___ Supplied passage

I try doing some test and choose the best method.
The fastest one is creating list from column _id
and split by native python split('~')
:
df[['one', 'two', 'three']] = pd.DataFrame([ x.split('~') for x in df['_id'].tolist() ])
import pandas as pd
#test list
x =['82283344~Electronics~Mobile Cases & Covers', '82283346~Electronics~Mobile Cases & Covers', '82283343~Electronics~Mobile Cases & Covers']
#100000 lists
x = x * 100000
#create new df with column _id
df = pd.DataFrame({'_id': x })
print df.head()
_id
0 82283344~Electronics~Mobile Cases & Covers
1 82283346~Electronics~Mobile Cases & Covers
2 82283343~Electronics~Mobile Cases & Covers
3 82283344~Electronics~Mobile Cases & Covers
4 82283346~Electronics~Mobile Cases & Covers
def DF(df):
df[['one', 'two', 'three']] = pd.DataFrame([ x.split('~') for x in df['_id'].tolist() ])
def AP(df):
df['one'] = df._id.apply(lambda x: x.split('~')[0])
df['two'] = df._id.apply(lambda x: x.split('~')[1])
df['three'] = df._id.apply(lambda x: x.split('~')[2])
def EX(df):
df[['one', 'two', 'three']] = df._id.str.split('~', expand=True)
def SP(df):
df['one'] = df['_id'].str.split('~').str[0]
df['two'] = df['_id'].str.split('~').str[1]
df['three'] = df['_id'].str.split('~').str[2]
DF(df)

______

## Task item
Continue the pandas column-splitting benchmark from the last line shown.

___ Supplied material

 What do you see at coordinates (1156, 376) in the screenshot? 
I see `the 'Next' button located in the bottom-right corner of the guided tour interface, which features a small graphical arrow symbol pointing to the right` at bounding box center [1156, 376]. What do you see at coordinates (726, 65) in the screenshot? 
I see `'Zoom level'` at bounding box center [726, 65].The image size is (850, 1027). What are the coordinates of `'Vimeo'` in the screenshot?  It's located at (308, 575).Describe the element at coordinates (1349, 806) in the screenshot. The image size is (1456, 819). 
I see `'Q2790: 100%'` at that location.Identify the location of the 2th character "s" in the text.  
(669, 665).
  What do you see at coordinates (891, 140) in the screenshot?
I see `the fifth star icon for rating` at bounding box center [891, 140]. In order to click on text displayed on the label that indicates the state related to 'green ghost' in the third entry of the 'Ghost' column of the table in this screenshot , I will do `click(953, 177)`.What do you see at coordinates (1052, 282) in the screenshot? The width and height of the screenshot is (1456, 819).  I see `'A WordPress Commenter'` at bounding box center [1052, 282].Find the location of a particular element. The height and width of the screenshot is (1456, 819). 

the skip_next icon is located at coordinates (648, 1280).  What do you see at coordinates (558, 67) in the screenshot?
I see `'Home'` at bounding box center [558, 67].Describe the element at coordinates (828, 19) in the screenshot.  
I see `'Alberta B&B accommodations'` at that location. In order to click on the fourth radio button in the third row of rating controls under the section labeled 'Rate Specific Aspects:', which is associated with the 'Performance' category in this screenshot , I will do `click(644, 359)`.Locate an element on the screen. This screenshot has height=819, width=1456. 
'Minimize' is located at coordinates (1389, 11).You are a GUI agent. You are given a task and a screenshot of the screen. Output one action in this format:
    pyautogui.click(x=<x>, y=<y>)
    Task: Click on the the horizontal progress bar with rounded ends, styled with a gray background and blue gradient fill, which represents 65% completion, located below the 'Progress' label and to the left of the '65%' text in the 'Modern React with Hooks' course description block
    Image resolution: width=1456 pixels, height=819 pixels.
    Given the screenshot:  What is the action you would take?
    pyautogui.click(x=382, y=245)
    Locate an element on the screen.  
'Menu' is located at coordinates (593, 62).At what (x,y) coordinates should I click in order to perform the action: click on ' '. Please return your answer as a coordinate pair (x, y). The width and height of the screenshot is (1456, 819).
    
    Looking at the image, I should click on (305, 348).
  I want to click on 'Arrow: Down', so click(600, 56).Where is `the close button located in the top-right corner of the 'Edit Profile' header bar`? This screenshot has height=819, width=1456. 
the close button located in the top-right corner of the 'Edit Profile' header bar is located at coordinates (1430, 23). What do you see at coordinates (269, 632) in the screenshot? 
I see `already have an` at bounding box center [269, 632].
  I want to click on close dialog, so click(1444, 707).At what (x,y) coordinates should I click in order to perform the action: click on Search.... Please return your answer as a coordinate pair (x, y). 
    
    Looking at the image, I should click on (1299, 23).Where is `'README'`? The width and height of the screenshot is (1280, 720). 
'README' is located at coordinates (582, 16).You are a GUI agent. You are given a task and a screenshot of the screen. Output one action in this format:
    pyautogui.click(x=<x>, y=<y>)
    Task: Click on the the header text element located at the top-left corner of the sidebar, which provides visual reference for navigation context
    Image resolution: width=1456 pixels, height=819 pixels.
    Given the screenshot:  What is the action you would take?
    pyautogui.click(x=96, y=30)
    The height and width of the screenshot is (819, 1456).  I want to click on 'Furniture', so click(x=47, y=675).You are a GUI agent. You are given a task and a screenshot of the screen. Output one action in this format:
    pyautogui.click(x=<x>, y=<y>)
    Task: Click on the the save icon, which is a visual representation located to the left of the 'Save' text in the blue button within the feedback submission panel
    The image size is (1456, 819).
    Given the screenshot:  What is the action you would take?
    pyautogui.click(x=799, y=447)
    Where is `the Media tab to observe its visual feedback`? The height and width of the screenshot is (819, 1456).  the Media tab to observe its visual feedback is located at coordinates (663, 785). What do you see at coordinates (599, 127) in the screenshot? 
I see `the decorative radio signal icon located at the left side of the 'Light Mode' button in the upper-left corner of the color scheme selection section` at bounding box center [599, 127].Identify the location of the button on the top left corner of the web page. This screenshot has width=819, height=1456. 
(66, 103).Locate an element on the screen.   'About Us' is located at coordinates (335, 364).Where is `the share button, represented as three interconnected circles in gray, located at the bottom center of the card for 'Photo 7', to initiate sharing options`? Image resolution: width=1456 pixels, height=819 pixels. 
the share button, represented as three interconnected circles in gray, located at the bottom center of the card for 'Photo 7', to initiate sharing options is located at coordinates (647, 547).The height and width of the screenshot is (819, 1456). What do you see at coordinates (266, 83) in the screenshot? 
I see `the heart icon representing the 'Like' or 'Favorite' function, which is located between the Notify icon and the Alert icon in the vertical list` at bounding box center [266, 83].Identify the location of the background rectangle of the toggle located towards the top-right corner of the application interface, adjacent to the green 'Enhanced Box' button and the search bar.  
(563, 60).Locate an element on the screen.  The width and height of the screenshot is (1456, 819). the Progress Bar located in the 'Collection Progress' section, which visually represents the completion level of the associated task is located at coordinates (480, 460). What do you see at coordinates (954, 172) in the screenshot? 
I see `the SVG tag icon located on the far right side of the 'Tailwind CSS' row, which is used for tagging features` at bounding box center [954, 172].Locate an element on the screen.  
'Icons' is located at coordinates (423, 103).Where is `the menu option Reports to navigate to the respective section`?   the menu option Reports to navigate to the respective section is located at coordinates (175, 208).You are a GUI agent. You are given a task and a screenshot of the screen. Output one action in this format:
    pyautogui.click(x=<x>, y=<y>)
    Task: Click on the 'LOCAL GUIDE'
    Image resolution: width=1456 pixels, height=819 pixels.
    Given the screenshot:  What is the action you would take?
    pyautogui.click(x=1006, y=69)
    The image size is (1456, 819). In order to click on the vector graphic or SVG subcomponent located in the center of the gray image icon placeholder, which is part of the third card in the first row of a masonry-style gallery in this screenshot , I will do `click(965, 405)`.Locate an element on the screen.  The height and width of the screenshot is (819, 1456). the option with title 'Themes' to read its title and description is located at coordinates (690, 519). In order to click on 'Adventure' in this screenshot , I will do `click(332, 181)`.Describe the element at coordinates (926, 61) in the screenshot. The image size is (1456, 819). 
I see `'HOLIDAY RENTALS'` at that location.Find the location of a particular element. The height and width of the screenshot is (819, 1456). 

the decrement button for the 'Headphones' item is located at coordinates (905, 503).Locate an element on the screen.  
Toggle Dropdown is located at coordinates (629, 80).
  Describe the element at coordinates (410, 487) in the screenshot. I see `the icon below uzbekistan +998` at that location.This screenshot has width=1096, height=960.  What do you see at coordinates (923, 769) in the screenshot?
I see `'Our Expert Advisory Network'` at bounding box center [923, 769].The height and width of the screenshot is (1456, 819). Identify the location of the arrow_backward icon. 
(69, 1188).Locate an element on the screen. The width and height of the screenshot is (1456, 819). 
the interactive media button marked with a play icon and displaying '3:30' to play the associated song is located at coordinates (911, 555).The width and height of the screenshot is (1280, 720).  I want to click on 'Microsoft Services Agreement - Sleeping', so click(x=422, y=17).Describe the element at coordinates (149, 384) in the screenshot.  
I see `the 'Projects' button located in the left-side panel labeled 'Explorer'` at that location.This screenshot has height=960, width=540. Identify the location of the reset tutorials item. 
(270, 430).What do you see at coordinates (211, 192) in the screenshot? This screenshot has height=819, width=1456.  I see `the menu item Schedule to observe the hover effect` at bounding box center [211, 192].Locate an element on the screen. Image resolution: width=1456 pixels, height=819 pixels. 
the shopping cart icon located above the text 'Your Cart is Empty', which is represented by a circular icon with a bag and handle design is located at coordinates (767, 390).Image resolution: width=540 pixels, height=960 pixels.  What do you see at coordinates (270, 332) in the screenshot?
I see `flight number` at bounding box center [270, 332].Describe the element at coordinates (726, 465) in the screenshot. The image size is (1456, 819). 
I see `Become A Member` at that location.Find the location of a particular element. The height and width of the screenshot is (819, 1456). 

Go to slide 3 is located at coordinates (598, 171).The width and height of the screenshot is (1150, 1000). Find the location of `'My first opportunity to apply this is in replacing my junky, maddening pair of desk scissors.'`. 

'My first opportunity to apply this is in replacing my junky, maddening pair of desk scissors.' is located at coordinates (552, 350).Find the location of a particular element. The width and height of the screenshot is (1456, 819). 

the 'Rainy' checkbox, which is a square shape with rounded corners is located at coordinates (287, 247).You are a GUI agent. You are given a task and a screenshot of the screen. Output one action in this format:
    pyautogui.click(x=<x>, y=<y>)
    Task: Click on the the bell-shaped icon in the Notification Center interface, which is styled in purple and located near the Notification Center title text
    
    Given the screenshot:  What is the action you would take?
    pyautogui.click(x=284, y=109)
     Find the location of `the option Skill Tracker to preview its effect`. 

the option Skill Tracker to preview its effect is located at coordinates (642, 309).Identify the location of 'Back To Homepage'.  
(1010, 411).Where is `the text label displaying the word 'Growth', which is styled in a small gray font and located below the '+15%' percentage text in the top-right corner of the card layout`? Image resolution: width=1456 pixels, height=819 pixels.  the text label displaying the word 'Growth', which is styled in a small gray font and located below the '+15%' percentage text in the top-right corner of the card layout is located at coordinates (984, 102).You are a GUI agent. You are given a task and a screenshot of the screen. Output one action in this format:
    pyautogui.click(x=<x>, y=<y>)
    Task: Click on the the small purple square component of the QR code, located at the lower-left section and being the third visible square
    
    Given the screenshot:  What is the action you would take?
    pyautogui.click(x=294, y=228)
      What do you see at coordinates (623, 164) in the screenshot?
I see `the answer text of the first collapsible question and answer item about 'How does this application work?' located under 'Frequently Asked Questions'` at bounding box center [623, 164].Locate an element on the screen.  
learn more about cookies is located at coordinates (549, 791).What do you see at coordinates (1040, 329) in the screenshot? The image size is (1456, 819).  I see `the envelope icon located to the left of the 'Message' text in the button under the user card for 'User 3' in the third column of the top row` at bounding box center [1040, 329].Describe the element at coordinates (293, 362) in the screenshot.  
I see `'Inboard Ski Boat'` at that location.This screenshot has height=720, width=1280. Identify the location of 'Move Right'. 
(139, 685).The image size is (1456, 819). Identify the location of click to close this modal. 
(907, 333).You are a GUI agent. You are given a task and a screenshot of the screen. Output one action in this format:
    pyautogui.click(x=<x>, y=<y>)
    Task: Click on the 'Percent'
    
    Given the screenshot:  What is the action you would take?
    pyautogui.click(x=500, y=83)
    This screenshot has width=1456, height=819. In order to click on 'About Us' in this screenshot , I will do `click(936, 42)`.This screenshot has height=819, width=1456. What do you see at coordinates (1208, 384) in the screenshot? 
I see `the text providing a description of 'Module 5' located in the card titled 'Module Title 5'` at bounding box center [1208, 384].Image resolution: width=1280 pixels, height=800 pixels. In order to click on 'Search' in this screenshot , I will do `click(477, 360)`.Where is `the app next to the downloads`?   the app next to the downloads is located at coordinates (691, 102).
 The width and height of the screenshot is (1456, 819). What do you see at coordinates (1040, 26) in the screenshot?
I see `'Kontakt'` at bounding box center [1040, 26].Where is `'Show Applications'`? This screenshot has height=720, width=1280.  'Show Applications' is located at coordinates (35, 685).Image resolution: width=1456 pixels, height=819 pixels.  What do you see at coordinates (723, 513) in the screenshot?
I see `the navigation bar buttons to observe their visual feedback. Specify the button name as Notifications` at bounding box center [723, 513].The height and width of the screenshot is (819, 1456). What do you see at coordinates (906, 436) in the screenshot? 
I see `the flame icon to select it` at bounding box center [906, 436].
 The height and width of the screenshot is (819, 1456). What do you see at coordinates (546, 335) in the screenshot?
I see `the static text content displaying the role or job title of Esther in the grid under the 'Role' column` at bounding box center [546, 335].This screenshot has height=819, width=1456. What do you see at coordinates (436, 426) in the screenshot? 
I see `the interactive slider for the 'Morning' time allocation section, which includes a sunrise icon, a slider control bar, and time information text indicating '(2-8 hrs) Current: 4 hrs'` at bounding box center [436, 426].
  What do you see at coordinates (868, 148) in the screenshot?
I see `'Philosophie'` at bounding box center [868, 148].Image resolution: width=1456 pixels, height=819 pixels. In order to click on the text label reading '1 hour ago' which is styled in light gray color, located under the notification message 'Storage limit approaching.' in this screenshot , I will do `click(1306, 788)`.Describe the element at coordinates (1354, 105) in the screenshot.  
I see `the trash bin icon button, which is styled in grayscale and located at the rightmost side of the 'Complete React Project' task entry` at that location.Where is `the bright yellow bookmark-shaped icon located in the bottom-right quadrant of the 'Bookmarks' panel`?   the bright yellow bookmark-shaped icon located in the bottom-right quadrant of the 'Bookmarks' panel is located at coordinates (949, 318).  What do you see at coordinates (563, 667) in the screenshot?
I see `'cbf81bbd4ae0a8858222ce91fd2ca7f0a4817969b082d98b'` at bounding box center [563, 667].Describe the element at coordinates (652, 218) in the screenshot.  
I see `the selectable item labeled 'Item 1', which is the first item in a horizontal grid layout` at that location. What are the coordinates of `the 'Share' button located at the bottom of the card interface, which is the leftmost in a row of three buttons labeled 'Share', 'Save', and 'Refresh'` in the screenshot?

______

## Reply to the task
print df.head()
AP(df)
print df.head()
EX(df)
print df.head()
SP(df)
print df.head()
4 times is repeating:
_id one two \
0 82283344~Electronics~Mobile Cases & Covers 82283344 Electronics
1 82283346~Electronics~Mobile Cases & Covers 82283346 Electronics
2 82283343~Electronics~Mobile Cases & Covers 82283343 Electronics
3 82283344~Electronics~Mobile Cases & Covers 82283344 Electronics
4 82283346~Electronics~Mobile Cases & Covers 82283346 Electronics
three
0 Mobile Cases & Covers
1 Mobile Cases & Covers
2 Mobile Cases & Covers
3 Mobile Cases & Covers
4 Mobile Cases & Covers
Timing:
In [125]: %timeit DF(df)
...: %timeit AP(df)
...: %timeit EX(df)
...: %timeit SP(df)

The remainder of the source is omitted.